**Task details**
The response should consist of the records that follow, repeated exactly.

(Data items)
········
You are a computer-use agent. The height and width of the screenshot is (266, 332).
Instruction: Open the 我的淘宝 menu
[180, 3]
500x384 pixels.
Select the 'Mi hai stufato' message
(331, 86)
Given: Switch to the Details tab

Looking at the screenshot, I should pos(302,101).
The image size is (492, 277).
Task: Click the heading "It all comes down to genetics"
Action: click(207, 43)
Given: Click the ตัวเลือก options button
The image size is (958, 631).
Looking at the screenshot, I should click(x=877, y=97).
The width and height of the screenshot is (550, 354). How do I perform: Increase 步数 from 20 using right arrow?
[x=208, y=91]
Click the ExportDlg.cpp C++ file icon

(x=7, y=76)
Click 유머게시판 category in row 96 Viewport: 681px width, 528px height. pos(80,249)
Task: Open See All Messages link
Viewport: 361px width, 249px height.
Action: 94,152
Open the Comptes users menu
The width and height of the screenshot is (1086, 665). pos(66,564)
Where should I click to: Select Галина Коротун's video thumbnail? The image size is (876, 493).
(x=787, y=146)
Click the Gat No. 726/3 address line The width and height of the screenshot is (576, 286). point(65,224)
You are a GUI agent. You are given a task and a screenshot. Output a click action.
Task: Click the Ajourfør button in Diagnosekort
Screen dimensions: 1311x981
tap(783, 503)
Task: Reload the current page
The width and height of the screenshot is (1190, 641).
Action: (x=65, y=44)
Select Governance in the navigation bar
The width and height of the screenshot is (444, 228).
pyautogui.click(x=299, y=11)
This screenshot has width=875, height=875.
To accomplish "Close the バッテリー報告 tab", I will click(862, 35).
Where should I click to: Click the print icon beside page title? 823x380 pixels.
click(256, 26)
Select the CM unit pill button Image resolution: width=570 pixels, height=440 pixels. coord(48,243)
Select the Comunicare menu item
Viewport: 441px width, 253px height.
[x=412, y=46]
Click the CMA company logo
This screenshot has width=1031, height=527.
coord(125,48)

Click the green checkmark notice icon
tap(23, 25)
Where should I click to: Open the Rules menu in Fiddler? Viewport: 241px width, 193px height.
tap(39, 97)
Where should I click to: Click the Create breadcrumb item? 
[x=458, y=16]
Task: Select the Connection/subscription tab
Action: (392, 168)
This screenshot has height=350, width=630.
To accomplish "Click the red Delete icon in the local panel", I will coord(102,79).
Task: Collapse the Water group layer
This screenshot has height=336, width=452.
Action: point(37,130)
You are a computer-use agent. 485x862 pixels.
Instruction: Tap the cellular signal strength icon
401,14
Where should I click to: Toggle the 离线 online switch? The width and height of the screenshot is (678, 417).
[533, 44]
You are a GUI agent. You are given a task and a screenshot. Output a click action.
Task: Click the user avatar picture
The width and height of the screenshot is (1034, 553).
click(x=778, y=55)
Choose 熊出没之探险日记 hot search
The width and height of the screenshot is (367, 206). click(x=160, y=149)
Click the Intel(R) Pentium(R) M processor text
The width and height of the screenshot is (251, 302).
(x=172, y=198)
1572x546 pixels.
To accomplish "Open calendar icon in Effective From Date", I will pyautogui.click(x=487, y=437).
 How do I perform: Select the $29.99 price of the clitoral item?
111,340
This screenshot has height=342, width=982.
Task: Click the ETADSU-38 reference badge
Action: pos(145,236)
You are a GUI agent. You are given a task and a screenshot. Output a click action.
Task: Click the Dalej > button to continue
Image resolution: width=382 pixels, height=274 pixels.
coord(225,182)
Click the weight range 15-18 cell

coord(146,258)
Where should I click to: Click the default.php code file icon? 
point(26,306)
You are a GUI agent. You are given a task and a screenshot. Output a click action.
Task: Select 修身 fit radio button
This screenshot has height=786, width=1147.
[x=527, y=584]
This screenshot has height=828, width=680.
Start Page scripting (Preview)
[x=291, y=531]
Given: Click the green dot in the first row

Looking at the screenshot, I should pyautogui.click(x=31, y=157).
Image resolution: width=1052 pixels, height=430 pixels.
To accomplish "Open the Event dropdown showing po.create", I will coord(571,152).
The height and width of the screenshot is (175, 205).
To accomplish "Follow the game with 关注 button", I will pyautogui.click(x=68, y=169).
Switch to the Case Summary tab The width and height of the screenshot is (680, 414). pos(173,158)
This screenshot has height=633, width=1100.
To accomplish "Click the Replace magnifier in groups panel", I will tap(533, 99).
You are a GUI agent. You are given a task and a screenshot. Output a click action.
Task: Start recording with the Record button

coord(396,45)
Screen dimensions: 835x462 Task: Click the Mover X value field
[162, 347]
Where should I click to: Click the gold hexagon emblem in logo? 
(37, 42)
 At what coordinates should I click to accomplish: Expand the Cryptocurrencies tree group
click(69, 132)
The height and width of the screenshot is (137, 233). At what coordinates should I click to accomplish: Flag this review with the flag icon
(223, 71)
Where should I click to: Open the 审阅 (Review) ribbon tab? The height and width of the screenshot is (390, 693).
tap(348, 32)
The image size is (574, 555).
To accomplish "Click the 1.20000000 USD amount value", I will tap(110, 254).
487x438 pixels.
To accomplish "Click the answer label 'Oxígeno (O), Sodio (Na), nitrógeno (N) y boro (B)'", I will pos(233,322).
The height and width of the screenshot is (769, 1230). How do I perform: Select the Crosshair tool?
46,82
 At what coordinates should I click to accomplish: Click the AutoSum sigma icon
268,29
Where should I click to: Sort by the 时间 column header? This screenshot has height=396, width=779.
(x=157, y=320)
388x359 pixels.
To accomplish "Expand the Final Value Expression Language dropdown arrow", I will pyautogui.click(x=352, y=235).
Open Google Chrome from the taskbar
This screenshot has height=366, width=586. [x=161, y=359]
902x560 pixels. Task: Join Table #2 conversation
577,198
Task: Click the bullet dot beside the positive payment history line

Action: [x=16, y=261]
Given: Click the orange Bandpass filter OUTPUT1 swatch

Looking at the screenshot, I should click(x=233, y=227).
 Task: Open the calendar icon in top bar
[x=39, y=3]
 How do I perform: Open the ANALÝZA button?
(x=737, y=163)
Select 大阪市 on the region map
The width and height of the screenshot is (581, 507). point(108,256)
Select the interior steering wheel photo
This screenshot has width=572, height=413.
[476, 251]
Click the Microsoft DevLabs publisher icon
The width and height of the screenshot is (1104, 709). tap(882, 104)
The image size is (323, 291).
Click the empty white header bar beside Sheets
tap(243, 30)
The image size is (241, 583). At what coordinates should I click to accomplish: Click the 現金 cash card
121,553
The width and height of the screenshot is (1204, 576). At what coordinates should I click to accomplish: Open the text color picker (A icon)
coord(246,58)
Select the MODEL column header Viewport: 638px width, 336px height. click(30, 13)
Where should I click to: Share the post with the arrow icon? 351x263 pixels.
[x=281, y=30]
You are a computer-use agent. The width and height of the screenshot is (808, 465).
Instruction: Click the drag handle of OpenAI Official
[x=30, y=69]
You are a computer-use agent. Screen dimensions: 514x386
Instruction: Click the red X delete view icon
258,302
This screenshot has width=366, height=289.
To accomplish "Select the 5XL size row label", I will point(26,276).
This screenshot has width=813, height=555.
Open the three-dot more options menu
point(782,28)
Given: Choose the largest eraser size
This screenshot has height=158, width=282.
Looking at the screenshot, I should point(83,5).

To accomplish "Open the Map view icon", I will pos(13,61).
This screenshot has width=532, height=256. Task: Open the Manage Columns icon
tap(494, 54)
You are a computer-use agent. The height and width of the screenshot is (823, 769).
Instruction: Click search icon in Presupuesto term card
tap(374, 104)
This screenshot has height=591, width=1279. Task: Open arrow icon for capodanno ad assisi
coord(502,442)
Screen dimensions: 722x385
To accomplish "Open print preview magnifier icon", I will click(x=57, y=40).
········
**Answer to this problem**
You are a computer-use agent. The height and width of the screenshot is (266, 332).
Instruction: Open the 我的淘宝 menu
[180, 3]
500x384 pixels.
Select the 'Mi hai stufato' message
(331, 86)
Given: Switch to the Details tab

Looking at the screenshot, I should pos(302,101).
The image size is (492, 277).
Task: Click the heading "It all comes down to genetics"
Action: click(207, 43)
Given: Click the ตัวเลือก options button
The image size is (958, 631).
Looking at the screenshot, I should click(x=877, y=97).
The width and height of the screenshot is (550, 354). How do I perform: Increase 步数 from 20 using right arrow?
[x=208, y=91]
Click the ExportDlg.cpp C++ file icon

(x=7, y=76)
Click 유머게시판 category in row 96 Viewport: 681px width, 528px height. pos(80,249)
Task: Open See All Messages link
Viewport: 361px width, 249px height.
Action: 94,152
Open the Comptes users menu
The width and height of the screenshot is (1086, 665). pos(66,564)
Where should I click to: Select Галина Коротун's video thumbnail? The image size is (876, 493).
(x=787, y=146)
Click the Gat No. 726/3 address line The width and height of the screenshot is (576, 286). point(65,224)
You are a GUI agent. You are given a task and a screenshot. Output a click action.
Task: Click the Ajourfør button in Diagnosekort
Screen dimensions: 1311x981
tap(783, 503)
Task: Reload the current page
The width and height of the screenshot is (1190, 641).
Action: (x=65, y=44)
Select Governance in the navigation bar
The width and height of the screenshot is (444, 228).
pyautogui.click(x=299, y=11)
This screenshot has width=875, height=875.
To accomplish "Close the バッテリー報告 tab", I will click(862, 35).
Where should I click to: Click the print icon beside page title? 823x380 pixels.
click(256, 26)
Select the CM unit pill button Image resolution: width=570 pixels, height=440 pixels. coord(48,243)
Select the Comunicare menu item
Viewport: 441px width, 253px height.
[x=412, y=46]
Click the CMA company logo
This screenshot has width=1031, height=527.
coord(125,48)

Click the green checkmark notice icon
tap(23, 25)
Where should I click to: Open the Rules menu in Fiddler? Viewport: 241px width, 193px height.
tap(39, 97)
Where should I click to: Click the Create breadcrumb item? 
[x=458, y=16]
Task: Select the Connection/subscription tab
Action: (392, 168)
This screenshot has height=350, width=630.
To accomplish "Click the red Delete icon in the local panel", I will coord(102,79).
Task: Collapse the Water group layer
This screenshot has height=336, width=452.
Action: point(37,130)
You are a computer-use agent. 485x862 pixels.
Instruction: Tap the cellular signal strength icon
401,14
Where should I click to: Toggle the 离线 online switch? The width and height of the screenshot is (678, 417).
[533, 44]
You are a GUI agent. You are given a task and a screenshot. Output a click action.
Task: Click the user avatar picture
The width and height of the screenshot is (1034, 553).
click(x=778, y=55)
Choose 熊出没之探险日记 hot search
The width and height of the screenshot is (367, 206). click(x=160, y=149)
Click the Intel(R) Pentium(R) M processor text
The width and height of the screenshot is (251, 302).
(x=172, y=198)
1572x546 pixels.
To accomplish "Open calendar icon in Effective From Date", I will pyautogui.click(x=487, y=437).
 How do I perform: Select the $29.99 price of the clitoral item?
111,340
This screenshot has height=342, width=982.
Task: Click the ETADSU-38 reference badge
Action: pos(145,236)
You are a GUI agent. You are given a task and a screenshot. Output a click action.
Task: Click the Dalej > button to continue
Image resolution: width=382 pixels, height=274 pixels.
coord(225,182)
Click the weight range 15-18 cell

coord(146,258)
Where should I click to: Click the default.php code file icon? 
point(26,306)
You are a GUI agent. You are given a task and a screenshot. Output a click action.
Task: Select 修身 fit radio button
This screenshot has height=786, width=1147.
[x=527, y=584]
This screenshot has height=828, width=680.
Start Page scripting (Preview)
[x=291, y=531]
Given: Click the green dot in the first row

Looking at the screenshot, I should pyautogui.click(x=31, y=157).
Image resolution: width=1052 pixels, height=430 pixels.
To accomplish "Open the Event dropdown showing po.create", I will coord(571,152).
The height and width of the screenshot is (175, 205).
To accomplish "Follow the game with 关注 button", I will pyautogui.click(x=68, y=169).
Switch to the Case Summary tab The width and height of the screenshot is (680, 414). pos(173,158)
This screenshot has height=633, width=1100.
To accomplish "Click the Replace magnifier in groups panel", I will tap(533, 99).
You are a GUI agent. You are given a task and a screenshot. Output a click action.
Task: Start recording with the Record button

coord(396,45)
Screen dimensions: 835x462 Task: Click the Mover X value field
[162, 347]
Where should I click to: Click the gold hexagon emblem in logo? 
(37, 42)
 At what coordinates should I click to accomplish: Expand the Cryptocurrencies tree group
click(69, 132)
The height and width of the screenshot is (137, 233). At what coordinates should I click to accomplish: Flag this review with the flag icon
(223, 71)
Where should I click to: Open the 审阅 (Review) ribbon tab? The height and width of the screenshot is (390, 693).
tap(348, 32)
The image size is (574, 555).
To accomplish "Click the 1.20000000 USD amount value", I will tap(110, 254).
487x438 pixels.
To accomplish "Click the answer label 'Oxígeno (O), Sodio (Na), nitrógeno (N) y boro (B)'", I will pos(233,322).
The height and width of the screenshot is (769, 1230). How do I perform: Select the Crosshair tool?
46,82
 At what coordinates should I click to accomplish: Click the AutoSum sigma icon
268,29
Where should I click to: Sort by the 时间 column header? This screenshot has height=396, width=779.
(x=157, y=320)
388x359 pixels.
To accomplish "Expand the Final Value Expression Language dropdown arrow", I will pyautogui.click(x=352, y=235).
Open Google Chrome from the taskbar
This screenshot has height=366, width=586. [x=161, y=359]
902x560 pixels. Task: Join Table #2 conversation
577,198
Task: Click the bullet dot beside the positive payment history line

Action: [x=16, y=261]
Given: Click the orange Bandpass filter OUTPUT1 swatch

Looking at the screenshot, I should click(x=233, y=227).
 Task: Open the calendar icon in top bar
[x=39, y=3]
 How do I perform: Open the ANALÝZA button?
(x=737, y=163)
Select 大阪市 on the region map
The width and height of the screenshot is (581, 507). point(108,256)
Select the interior steering wheel photo
This screenshot has width=572, height=413.
[476, 251]
Click the Microsoft DevLabs publisher icon
The width and height of the screenshot is (1104, 709). tap(882, 104)
The image size is (323, 291).
Click the empty white header bar beside Sheets
tap(243, 30)
The image size is (241, 583). At what coordinates should I click to accomplish: Click the 現金 cash card
121,553
The width and height of the screenshot is (1204, 576). At what coordinates should I click to accomplish: Open the text color picker (A icon)
coord(246,58)
Select the MODEL column header Viewport: 638px width, 336px height. click(30, 13)
Where should I click to: Share the post with the arrow icon? 351x263 pixels.
[x=281, y=30]
You are a computer-use agent. The width and height of the screenshot is (808, 465).
Instruction: Click the drag handle of OpenAI Official
[x=30, y=69]
You are a computer-use agent. Screen dimensions: 514x386
Instruction: Click the red X delete view icon
258,302
This screenshot has width=366, height=289.
To accomplish "Select the 5XL size row label", I will point(26,276).
This screenshot has width=813, height=555.
Open the three-dot more options menu
point(782,28)
Given: Choose the largest eraser size
This screenshot has height=158, width=282.
Looking at the screenshot, I should point(83,5).

To accomplish "Open the Map view icon", I will pos(13,61).
This screenshot has width=532, height=256. Task: Open the Manage Columns icon
tap(494, 54)
You are a computer-use agent. The height and width of the screenshot is (823, 769).
Instruction: Click search icon in Presupuesto term card
tap(374, 104)
This screenshot has height=591, width=1279. Task: Open arrow icon for capodanno ad assisi
coord(502,442)
Screen dimensions: 722x385
To accomplish "Open print preview magnifier icon", I will click(x=57, y=40).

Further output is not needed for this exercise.